On the basis of an assessment of the current and evolving macroeconomic situation, the Monetary Policy Committee (MPC) at its meeting today decided to:

  • reduce the policy repo rate under the liquidity adjustment facility (LAF) by 35 basis points (bps) from 5.75 per cent to 5.40 per cent with immediate effect.

Consequently, the reverse repo rate under the LAF stands revised to 5.15 per cent, and the marginal standing facility (MSF) rate and the Bank Rate to 5.65 per cent.

  • The MPC also decided to maintain the accommodative stance of monetary policy.

These decisions are in consonance with the objective of achieving the medium-term target for consumer price index (CPI) inflation of 4 per cent within a band of +/- 2 per cent, while supporting growth.
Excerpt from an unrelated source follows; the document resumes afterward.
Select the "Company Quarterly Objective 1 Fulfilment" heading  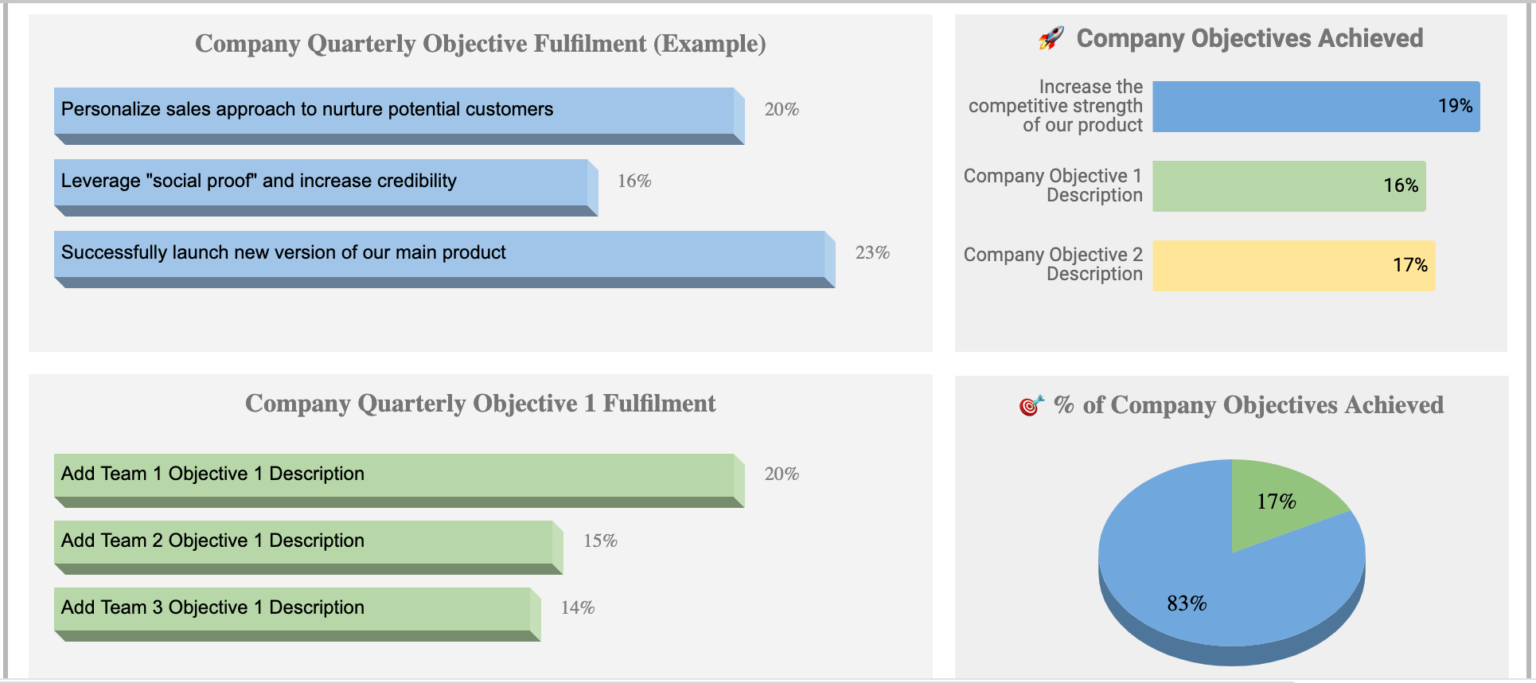click(480, 404)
The main considerations underlying the decision are set out in the statement below.


Global Economy

2. Global economic activity has slowed down since the meeting of the MPC in June 2019, amidst elevated trade tensions and geo-political uncertainty. Among advanced economies (AEs), GDP growth in the US decelerated in Q2:2019 on weak business fixed investment. In the Euro area too, GDP growth moderated in Q2 on worsening external conditions. Economic activity in the UK was subdued in Q2 with waning consumer confidence on account of Brexit related uncertainty and weak industrial production. In Japan, available data on industrial production and consumer confidence suggest that growth is likely to be muted in Q2.

3. Economic activity remained weak in major emerging market economies (EMEs), pulled down mainly by slowing external demand. The Chinese economy decelerated to a multi-year low in Q2, while in Russia subdued economic activity in Q1 continued into Q2 on slowing exports and retail sales. In Brazil, the economy is struggling to gain momentum after contracting in Q1 on weak service sector activity and declining industrial production. Economic activity in South Africa appears to be losing pace in Q2 as the manufacturing purchasing managers’ index (PMI) contracted for the sixth month in succession in June and business confidence remained weak.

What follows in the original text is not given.